Again, if you’d asked me the week before, I would have told you that having this conversation with my parents—simply hearing my father say the word sex—would be my number-one worst nightmare. But another, fresher, and more terrifying fear was beginning to percolate up through my confusion. If I’d had sex the night before without realizing it, I could be pregnant. I could have an STD. I could have AIDS. If I couldn’t trust those boys not to have had sex with me when I was too drunk or stoned to remember it, I could hardly rely on them to have used protection.
In one moment, I saw every single one of my dreams go up in smoke. If I was pregnant or sick, there would be no New York, no college, no journalism school, no changing the world. This was real, enormous, something I couldn’t fix.
I nodded. Yes. I’d been having sex. And no, we hadn’t used protection.
The very idea that I was sexually active sent a tremendous shock wave through the whole family. My pa
rents didn’t know I had a boyfriend. They’d never heard of Seth or Brian.
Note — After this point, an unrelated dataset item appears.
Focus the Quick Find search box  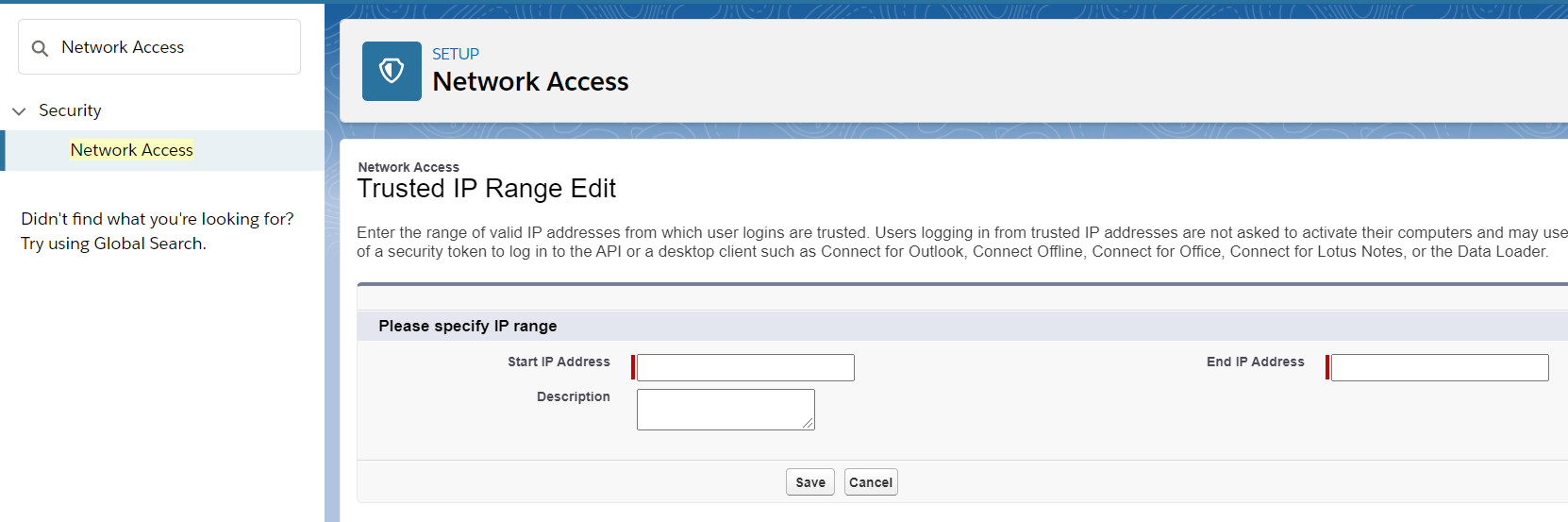pyautogui.click(x=159, y=47)
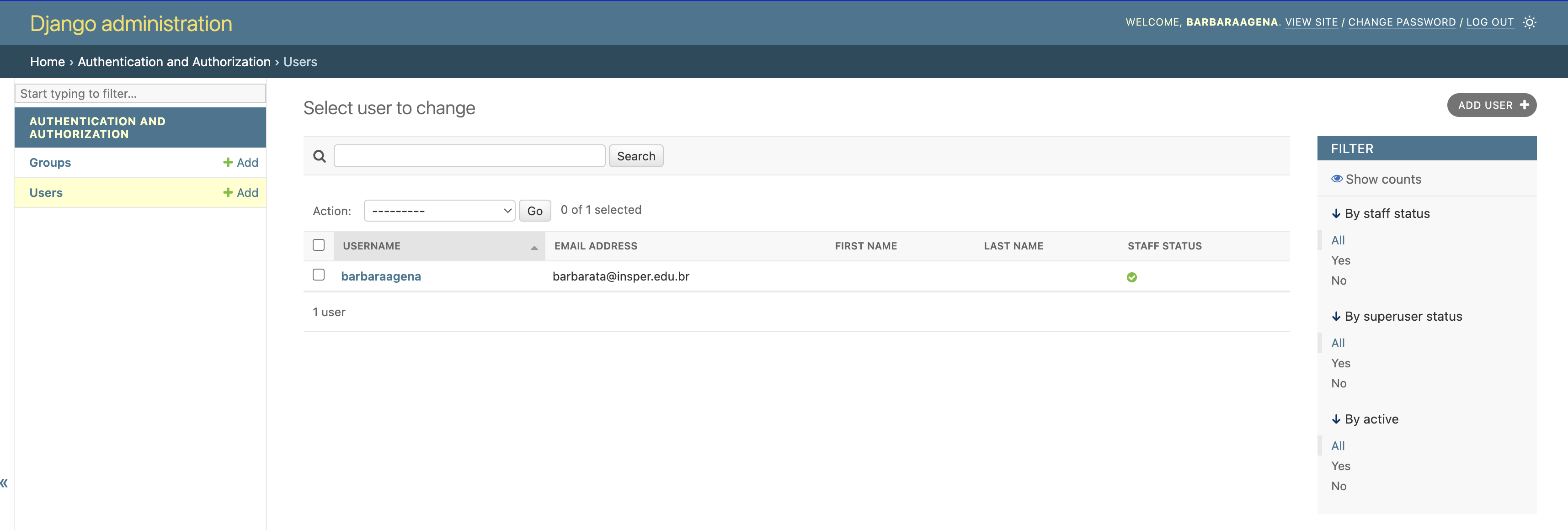Go to Authentication and Authorization breadcrumb
The height and width of the screenshot is (530, 1568).
pyautogui.click(x=173, y=62)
But they did exactly what I thought they would do: They put me right back in the car and we drove down to the hospital. The doctor gave me antibiotics in case I’d contracted an STD and the morning-after pill. But everyone was assuming that the sex had been consensual, and I didn’t say different. So the emergency room doctors didn’t give me a proper Sexual Assault Response Team (SART) exam. This would be harmful to my case during the trial.
The drive home from the hospital was miserable. My parents were furious with me. We were so close that even in an ordinary situation this would have made me feel sad and alone. But I was so scared and confused that their anger felt completely intolerable to me. On the drive home, I had a fantasy of laying my head down in my mother’s lap so she could stroke my hair and tell me that everything was all right. But that would mean telling her what I suspected, and I was nowhere near ready to do that. And I was beginning to suspect that whatever trouble I’d gotten into was bigger than even my mom could fix.
My dad was on the warpath, angrier than I’d ever seen him. When we got home, he made me give him Brian’s number and the number of the boy I’d lost my virginity to. He called both of them and told them, in no uncertain terms, that they were to keep away from me. He called Seth’s dad, too, and told him that underaged kids had been drinking and having sex under his roof. Then he read me the riot act and took my car keys. I was grounded until further notice.
I still had no idea what had happened to me.
I wasn’t spacey anymore, but I was keyed up beyond belief. With my stomach roiling from the adrenaline coursing through my system, I walked into my beloved childhood bedroom. I’d covered the whole closet wall with a collage I’d made of photographs of my friends, along with greeting cards, stickers, and meaningful words and phrases cut from magazines. The project had taken me the better part of a year, and it was still a work in progress.